Figs are everywhere.
They are like those impossible-to-kill mulberry trees back home that sprout prolific volunteers and lean over fences to spill black- and plum-colored stains onto the July sidewalks of Minneapolis. Here, figuiers grow up from cracks in the pavement, against the walls of buildings, along every untended fence row and, in at least one case that we can verify, horizontally out of the arch of a stone bridge 50 feet off the ground.
After growing up thinking of figs as strange but precious individuals, tucked with care into little plastic nests at Byerly's, I now feel like a marauder stomping through the streets of our village, crushing dozens of helpless and anonymous fallen orphans on my way to the bakery to buy the evening baguette.
We have experienced this kind of natural extravagance only once before, in Polynesia, where the mangoes seemed to throw themselves from the trees, at such a rate that nobody could possibly keep up.

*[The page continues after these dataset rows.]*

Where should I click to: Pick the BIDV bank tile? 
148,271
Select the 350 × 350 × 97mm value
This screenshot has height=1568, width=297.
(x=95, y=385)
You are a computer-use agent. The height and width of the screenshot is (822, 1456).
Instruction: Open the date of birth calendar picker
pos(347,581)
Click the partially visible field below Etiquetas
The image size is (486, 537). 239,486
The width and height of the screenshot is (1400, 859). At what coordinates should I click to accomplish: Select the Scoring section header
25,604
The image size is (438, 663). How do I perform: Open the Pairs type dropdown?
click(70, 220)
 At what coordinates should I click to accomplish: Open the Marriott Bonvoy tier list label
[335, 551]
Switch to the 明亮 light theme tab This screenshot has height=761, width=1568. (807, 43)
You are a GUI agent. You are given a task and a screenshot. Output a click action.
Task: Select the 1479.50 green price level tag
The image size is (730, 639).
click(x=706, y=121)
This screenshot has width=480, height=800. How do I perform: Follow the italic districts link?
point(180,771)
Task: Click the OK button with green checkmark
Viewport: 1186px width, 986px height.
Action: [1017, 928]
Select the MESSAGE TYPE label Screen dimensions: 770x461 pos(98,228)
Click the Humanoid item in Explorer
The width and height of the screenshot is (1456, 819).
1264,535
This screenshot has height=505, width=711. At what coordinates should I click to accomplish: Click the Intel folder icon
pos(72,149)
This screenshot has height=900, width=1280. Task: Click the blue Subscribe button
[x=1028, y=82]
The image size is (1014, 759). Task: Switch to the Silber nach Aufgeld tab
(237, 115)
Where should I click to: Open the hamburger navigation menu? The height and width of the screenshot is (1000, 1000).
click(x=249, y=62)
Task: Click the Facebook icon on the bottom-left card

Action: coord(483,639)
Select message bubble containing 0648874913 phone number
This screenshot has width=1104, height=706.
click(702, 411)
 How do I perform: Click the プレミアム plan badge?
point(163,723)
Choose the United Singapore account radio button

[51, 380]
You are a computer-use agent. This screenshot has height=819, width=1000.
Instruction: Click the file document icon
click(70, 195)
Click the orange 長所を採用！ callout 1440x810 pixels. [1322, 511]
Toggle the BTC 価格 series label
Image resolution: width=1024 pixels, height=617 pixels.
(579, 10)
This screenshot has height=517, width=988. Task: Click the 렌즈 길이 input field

The smell of rotting mangoes is the most vivid memory I have of that place.
But it's one thing to strew ripe fruit all over the streets when you get 70 inches of annual rainfall. Minneapolis gets about 28 inches, and here in the Biterrois (the subregion where Autignac is located), the average is 7 to 10 inches. Yet these tropical looking trees with big lobed leaves are currently shedding several sticky tons of fruit onto the dusty ground within earshot of where I sit.
It's all relative
This abundance also makes the fig in southern France a blue-collar fruit. At home, figs are those things that get quartered and placed in an exquisite little mound on one end of the cheese plate at La Belle Vie. Here, ubiquitous and free, they are what Yvan the handyman casually grabs in the alley next to the winery while you both take a break from emptying out vats of fermented grape skins.
"Tu veux une figue?" he asks, in the offhand way you'd ask a sweaty co-worker on a job site: "Hey, sip of water?"
Figs also happen to be what Jean-Luc, our next-door neighbor, mentor and friend, presented to us the night we arrived. After an overnight flight and an eight-hour drive, we pulled up in front of our rented house and there was Jean-Luc peering into our tinted windshield to confirm that it was really "les Hoffman," and then trotting into his garage to return immediately with a chilled bottle of his own rosé, and a platter piled two layers high with figs.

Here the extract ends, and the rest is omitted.